• [What the exercise asks]:
Reproduce each of the items below word for word, line by line, with nothing changed.

• [Data provided]:
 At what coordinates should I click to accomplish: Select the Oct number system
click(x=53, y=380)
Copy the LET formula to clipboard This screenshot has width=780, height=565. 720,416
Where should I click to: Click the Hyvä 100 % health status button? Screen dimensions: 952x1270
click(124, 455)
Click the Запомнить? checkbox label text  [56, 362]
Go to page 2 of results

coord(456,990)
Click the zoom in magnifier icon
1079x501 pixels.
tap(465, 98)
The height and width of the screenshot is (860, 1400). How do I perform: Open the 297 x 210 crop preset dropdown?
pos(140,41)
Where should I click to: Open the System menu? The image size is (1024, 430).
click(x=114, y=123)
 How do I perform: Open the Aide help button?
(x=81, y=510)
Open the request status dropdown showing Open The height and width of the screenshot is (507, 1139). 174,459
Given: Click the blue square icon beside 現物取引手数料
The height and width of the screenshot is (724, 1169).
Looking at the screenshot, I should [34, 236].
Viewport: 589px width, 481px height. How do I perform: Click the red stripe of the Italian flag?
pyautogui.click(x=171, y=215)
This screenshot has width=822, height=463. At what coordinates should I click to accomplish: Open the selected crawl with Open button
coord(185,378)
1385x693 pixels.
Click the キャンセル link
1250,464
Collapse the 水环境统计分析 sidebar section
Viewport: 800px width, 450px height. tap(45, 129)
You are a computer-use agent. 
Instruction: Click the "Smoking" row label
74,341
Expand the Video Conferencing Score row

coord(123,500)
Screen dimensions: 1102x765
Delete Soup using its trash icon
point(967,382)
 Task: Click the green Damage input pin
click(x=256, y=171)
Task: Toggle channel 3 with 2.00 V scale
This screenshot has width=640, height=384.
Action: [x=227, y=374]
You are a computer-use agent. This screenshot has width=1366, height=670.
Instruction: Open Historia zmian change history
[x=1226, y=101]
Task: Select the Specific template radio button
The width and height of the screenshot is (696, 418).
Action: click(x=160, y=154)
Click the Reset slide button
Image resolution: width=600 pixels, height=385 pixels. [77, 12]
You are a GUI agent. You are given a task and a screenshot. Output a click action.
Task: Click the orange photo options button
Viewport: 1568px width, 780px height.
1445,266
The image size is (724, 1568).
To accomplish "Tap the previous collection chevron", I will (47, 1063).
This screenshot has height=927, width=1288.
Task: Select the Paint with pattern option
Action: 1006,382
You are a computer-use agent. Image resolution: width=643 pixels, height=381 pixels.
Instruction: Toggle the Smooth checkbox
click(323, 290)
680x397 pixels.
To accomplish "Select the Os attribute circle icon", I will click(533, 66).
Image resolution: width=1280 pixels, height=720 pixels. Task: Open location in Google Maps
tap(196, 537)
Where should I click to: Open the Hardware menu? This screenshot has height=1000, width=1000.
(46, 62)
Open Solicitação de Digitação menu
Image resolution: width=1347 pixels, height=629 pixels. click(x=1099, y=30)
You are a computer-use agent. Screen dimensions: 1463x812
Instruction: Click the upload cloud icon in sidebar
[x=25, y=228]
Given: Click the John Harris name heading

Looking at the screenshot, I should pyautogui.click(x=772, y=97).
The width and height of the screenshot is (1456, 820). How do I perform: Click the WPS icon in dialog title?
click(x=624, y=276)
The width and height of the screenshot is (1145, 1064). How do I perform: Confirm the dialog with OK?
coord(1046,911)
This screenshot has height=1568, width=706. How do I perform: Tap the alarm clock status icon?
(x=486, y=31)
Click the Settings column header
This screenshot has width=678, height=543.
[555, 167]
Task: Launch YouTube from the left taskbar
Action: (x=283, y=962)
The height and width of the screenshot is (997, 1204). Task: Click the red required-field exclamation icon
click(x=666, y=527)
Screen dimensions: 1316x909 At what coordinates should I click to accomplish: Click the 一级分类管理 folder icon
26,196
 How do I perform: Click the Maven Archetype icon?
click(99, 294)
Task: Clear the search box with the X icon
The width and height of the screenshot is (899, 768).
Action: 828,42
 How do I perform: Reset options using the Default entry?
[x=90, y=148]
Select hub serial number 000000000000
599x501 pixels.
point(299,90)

• [Output of the exercise]:
 At what coordinates should I click to accomplish: Select the Oct number system
click(x=53, y=380)
Copy the LET formula to clipboard This screenshot has width=780, height=565. 720,416
Where should I click to: Click the Hyvä 100 % health status button? Screen dimensions: 952x1270
click(124, 455)
Click the Запомнить? checkbox label text  [56, 362]
Go to page 2 of results

coord(456,990)
Click the zoom in magnifier icon
1079x501 pixels.
tap(465, 98)
The height and width of the screenshot is (860, 1400). How do I perform: Open the 297 x 210 crop preset dropdown?
pos(140,41)
Where should I click to: Open the System menu? The image size is (1024, 430).
click(x=114, y=123)
 How do I perform: Open the Aide help button?
(x=81, y=510)
Open the request status dropdown showing Open The height and width of the screenshot is (507, 1139). 174,459
Given: Click the blue square icon beside 現物取引手数料
The height and width of the screenshot is (724, 1169).
Looking at the screenshot, I should [34, 236].
Viewport: 589px width, 481px height. How do I perform: Click the red stripe of the Italian flag?
pyautogui.click(x=171, y=215)
This screenshot has width=822, height=463. At what coordinates should I click to accomplish: Open the selected crawl with Open button
coord(185,378)
1385x693 pixels.
Click the キャンセル link
1250,464
Collapse the 水环境统计分析 sidebar section
Viewport: 800px width, 450px height. tap(45, 129)
You are a computer-use agent. 
Instruction: Click the "Smoking" row label
74,341
Expand the Video Conferencing Score row

coord(123,500)
Screen dimensions: 1102x765
Delete Soup using its trash icon
point(967,382)
 Task: Click the green Damage input pin
click(x=256, y=171)
Task: Toggle channel 3 with 2.00 V scale
This screenshot has width=640, height=384.
Action: [x=227, y=374]
You are a computer-use agent. This screenshot has width=1366, height=670.
Instruction: Open Historia zmian change history
[x=1226, y=101]
Task: Select the Specific template radio button
The width and height of the screenshot is (696, 418).
Action: click(x=160, y=154)
Click the Reset slide button
Image resolution: width=600 pixels, height=385 pixels. [77, 12]
You are a GUI agent. You are given a task and a screenshot. Output a click action.
Task: Click the orange photo options button
Viewport: 1568px width, 780px height.
1445,266
The image size is (724, 1568).
To accomplish "Tap the previous collection chevron", I will (47, 1063).
This screenshot has height=927, width=1288.
Task: Select the Paint with pattern option
Action: 1006,382
You are a computer-use agent. Image resolution: width=643 pixels, height=381 pixels.
Instruction: Toggle the Smooth checkbox
click(323, 290)
680x397 pixels.
To accomplish "Select the Os attribute circle icon", I will click(533, 66).
Image resolution: width=1280 pixels, height=720 pixels. Task: Open location in Google Maps
tap(196, 537)
Where should I click to: Open the Hardware menu? This screenshot has height=1000, width=1000.
(46, 62)
Open Solicitação de Digitação menu
Image resolution: width=1347 pixels, height=629 pixels. click(x=1099, y=30)
You are a computer-use agent. Screen dimensions: 1463x812
Instruction: Click the upload cloud icon in sidebar
[x=25, y=228]
Given: Click the John Harris name heading

Looking at the screenshot, I should pyautogui.click(x=772, y=97).
The width and height of the screenshot is (1456, 820). How do I perform: Click the WPS icon in dialog title?
click(x=624, y=276)
The width and height of the screenshot is (1145, 1064). How do I perform: Confirm the dialog with OK?
coord(1046,911)
This screenshot has height=1568, width=706. How do I perform: Tap the alarm clock status icon?
(x=486, y=31)
Click the Settings column header
This screenshot has width=678, height=543.
[555, 167]
Task: Launch YouTube from the left taskbar
Action: (x=283, y=962)
The height and width of the screenshot is (997, 1204). Task: Click the red required-field exclamation icon
click(x=666, y=527)
Screen dimensions: 1316x909 At what coordinates should I click to accomplish: Click the 一级分类管理 folder icon
26,196
 How do I perform: Click the Maven Archetype icon?
click(99, 294)
Task: Clear the search box with the X icon
The width and height of the screenshot is (899, 768).
Action: 828,42
 How do I perform: Reset options using the Default entry?
[x=90, y=148]
Select hub serial number 000000000000
599x501 pixels.
point(299,90)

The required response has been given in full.